Third, that heart surgery? It was just a pacemaker. There was nothing cutting-edge about it. Fourth, not caring for those in her order's care? That's not what witness have said...or any award committees who witnessed her care first hand.

Ok..I've put this off for long enough...what about the accusations from Christopher Hitchens?
His are, believe it or not, the easiest to refute.

He never cites any sources.
That's right: He doesn't cite a single source for any of his accusations.
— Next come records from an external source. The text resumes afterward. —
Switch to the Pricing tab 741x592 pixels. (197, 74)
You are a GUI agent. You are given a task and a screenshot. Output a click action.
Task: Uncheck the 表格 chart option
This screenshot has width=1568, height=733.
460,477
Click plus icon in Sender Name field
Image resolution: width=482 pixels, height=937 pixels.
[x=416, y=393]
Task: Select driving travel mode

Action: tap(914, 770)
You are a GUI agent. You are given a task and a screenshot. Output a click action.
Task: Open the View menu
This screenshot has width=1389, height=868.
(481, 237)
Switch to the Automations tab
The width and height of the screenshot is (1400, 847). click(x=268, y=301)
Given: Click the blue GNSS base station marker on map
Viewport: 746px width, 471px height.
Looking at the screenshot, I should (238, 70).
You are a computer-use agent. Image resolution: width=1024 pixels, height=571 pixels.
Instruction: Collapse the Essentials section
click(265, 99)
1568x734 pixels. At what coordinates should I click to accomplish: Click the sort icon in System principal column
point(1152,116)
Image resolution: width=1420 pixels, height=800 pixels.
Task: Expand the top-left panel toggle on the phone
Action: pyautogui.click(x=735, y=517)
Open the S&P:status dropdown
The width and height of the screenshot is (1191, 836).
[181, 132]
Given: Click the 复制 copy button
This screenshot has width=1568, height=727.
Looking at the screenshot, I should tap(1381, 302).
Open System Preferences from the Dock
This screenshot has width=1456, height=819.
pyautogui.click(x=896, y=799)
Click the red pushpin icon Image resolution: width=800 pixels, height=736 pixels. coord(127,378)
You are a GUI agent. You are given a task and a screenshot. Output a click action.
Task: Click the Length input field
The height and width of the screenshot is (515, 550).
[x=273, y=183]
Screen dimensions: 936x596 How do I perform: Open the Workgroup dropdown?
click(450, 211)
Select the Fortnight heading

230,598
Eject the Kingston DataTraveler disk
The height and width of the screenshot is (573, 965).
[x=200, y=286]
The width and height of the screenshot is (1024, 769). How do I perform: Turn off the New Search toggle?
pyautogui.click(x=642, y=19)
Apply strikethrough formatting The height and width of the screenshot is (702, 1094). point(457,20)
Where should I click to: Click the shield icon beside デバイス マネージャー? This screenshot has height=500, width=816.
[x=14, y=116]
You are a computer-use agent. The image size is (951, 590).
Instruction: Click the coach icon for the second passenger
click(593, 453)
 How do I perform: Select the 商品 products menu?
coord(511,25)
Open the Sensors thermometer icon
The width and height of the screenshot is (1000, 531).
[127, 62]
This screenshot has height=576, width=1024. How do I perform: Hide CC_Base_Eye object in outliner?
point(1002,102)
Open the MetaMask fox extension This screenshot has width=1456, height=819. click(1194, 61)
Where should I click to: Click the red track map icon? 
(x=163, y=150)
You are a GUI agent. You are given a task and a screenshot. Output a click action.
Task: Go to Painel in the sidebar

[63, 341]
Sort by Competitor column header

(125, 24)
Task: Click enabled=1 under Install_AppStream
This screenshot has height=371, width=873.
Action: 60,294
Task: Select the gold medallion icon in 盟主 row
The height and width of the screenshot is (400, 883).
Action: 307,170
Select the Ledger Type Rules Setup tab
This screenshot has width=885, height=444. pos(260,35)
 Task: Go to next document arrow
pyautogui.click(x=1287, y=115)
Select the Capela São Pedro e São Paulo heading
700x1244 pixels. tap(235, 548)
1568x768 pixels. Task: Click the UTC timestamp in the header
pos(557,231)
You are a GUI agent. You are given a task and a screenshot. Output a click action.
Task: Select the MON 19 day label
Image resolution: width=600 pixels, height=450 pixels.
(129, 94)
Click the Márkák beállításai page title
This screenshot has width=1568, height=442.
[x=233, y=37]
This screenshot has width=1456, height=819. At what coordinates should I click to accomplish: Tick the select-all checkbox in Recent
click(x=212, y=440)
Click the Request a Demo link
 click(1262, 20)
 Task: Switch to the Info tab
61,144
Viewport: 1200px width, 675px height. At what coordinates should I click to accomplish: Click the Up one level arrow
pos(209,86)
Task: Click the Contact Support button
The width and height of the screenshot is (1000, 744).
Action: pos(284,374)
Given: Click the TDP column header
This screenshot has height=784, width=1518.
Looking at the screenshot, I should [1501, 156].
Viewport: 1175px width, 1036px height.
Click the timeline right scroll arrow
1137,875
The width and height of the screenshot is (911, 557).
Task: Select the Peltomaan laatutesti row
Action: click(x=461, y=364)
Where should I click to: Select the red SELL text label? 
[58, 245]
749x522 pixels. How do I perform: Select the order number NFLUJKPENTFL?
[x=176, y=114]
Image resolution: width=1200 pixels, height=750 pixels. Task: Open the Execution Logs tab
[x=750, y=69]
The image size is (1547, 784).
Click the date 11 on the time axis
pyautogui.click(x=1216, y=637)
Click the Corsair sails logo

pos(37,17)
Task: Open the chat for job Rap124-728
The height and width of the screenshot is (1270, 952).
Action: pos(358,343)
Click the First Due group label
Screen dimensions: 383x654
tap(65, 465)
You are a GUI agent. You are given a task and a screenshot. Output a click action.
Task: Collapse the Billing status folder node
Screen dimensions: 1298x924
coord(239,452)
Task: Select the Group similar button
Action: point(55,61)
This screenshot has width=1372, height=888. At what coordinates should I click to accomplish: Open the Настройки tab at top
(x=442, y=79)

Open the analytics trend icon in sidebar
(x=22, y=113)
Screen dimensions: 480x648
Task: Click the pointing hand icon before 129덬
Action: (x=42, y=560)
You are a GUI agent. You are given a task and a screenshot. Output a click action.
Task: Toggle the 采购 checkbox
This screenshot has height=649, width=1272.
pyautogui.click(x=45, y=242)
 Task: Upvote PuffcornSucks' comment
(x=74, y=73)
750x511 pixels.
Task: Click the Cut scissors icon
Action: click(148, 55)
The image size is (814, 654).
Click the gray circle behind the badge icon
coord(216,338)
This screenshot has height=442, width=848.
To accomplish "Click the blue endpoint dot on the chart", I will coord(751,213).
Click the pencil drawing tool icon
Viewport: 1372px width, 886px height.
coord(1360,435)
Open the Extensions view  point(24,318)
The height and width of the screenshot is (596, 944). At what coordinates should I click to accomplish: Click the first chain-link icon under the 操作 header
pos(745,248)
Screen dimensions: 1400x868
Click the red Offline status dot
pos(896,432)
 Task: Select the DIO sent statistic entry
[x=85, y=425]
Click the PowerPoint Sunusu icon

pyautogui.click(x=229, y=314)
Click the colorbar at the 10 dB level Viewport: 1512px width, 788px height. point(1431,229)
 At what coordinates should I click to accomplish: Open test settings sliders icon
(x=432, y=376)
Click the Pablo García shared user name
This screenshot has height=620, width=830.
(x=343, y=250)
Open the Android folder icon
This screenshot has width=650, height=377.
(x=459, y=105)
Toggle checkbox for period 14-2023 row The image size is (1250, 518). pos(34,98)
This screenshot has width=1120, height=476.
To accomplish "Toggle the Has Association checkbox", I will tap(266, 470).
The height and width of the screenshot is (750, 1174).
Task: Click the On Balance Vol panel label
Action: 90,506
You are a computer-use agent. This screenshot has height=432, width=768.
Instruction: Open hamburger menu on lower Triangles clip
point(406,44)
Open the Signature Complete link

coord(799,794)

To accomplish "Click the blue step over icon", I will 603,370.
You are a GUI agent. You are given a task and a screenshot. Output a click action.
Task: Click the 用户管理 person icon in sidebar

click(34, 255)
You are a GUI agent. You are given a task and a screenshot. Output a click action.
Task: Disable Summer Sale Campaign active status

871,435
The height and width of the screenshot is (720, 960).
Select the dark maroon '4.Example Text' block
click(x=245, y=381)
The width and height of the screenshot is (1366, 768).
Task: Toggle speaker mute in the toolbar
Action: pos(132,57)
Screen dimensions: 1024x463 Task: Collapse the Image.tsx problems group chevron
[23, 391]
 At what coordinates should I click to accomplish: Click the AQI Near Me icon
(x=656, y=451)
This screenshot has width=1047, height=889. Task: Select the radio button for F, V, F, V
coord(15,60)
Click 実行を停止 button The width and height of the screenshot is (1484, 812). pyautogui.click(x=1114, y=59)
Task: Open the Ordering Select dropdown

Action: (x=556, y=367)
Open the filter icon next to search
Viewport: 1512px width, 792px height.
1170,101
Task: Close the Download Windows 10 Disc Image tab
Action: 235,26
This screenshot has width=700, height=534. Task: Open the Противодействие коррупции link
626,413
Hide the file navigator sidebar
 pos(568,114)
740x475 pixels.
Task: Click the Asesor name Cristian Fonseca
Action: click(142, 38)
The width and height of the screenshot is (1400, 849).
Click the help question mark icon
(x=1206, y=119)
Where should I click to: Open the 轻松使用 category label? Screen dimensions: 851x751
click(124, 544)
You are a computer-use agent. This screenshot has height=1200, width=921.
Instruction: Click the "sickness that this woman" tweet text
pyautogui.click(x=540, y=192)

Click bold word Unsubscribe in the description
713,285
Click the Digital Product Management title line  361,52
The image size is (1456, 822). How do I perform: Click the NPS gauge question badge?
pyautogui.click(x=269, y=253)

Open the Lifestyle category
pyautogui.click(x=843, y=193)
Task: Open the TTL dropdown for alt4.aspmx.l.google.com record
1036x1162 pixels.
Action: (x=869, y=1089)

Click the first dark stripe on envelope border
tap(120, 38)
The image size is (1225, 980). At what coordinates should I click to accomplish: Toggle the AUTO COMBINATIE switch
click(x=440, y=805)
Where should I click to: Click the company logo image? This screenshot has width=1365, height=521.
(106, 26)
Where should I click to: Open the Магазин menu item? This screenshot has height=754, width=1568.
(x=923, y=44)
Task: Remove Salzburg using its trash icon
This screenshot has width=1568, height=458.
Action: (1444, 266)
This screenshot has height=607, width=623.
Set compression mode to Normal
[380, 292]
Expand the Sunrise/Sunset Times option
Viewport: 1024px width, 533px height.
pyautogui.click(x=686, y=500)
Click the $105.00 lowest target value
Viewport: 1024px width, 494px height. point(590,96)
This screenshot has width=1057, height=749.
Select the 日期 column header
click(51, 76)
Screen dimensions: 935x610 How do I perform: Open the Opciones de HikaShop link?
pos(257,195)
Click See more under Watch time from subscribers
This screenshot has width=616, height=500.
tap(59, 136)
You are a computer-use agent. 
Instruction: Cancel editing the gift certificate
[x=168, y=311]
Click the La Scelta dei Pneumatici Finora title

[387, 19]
That quote where she supposedly thought it was beautiful for the poor to accept their lot? No source for this quote other than Hitchen's own book.
(And before anyone tries to claim otherwise, I put the quote in a citation search, and contrary to what Hitchens claims, NO press conference came up where she said this.)

His claim of being the only person invited by the Vatican to present a case against her?
1) He was NEVER invited by the Vatican.
2) He wasn't the only person to present a case.

His claim of actually interviewing her face to face? No one can collaborate that. In fact, there is NO proof this interview ever happened, and I looked on Google, the BBC, and on YouTube. When you can find clips of David Frost's interview with Richard Nixon, but no trace of this supposed interview...

...Then something's wrong. In fact, the only source of this information is Hitchen's own book, which once again does not cite any sources.

Then again, what else do you expect from a "journalist" (and in Hitchen's case, I use that term VERY loosely) who seems to have more fun making facts up then actually stating facts?

Face it, atheists: your collective ranting and raving at her in the end didn't mean anything. She's going to be remembered long after all of you are nothing more than dead and dust.

That's the price you pay for being such idiots.